The documents relied upon by the fifth defendant, in particular those identified in paragraph 8 above are police reports, a post-mortem report, witness statements obtained by an investigative government department. The fifth defendant provides no information as to whether the documents were in the public domain, if not, what is the confidential nature or otherwise of them. Such matters would be relevant to the Court’s consideration of the fifth defendant’s claimed right of protection of his source.
The protections afforded by section 10 of the 1981 Act and Article 10 ECHR are important. A balancing exercise is required to be carried out by the Court. This will require the Court to determine, inter alia, whether the fifth defendant was involved in what he genuinely believed was a legitimate campaign, whether he was acting as a journalist, what was the status of the documents upon which he relied, was it reasonable for him to pursue this course of conduct.

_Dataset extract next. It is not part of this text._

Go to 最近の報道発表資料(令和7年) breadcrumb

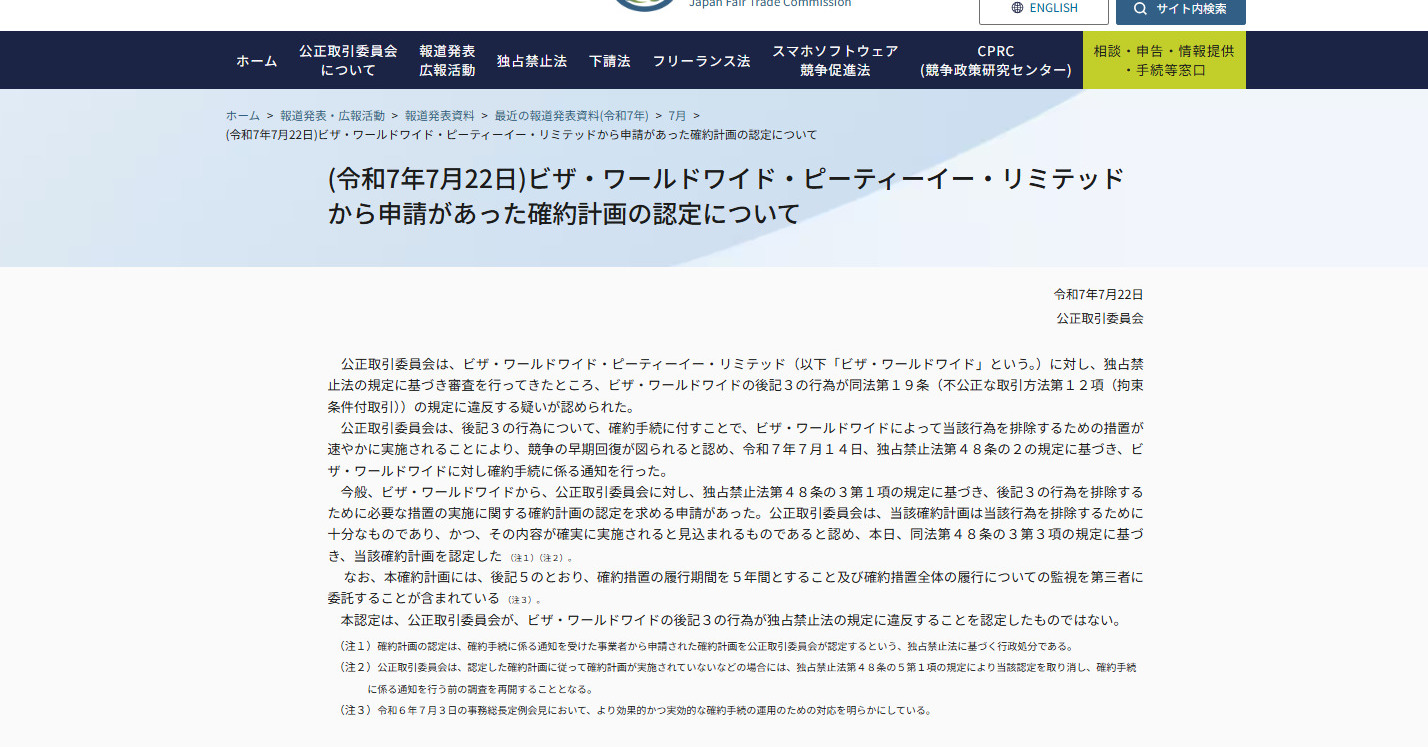[x=571, y=116]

Given the apparent issue of the credibility of the fifth defendant which is directly relevant to his alleged relationship with the client, and flowing from that the legitimacy of the campaign, I have come to the conclusion that the claimant’s application for disclosure of the identity of the fifth defendant’s client should be heard by the trial judge who will have the advantage, which I have not had, of seeing and hearing evidence from the fifth defendant. Determination of these issues requires the Court to be in as good a position as it reasonably can be to perform the balancing exercise. The oral evidence of the fifth defendant is necessary to assist the Court in this task.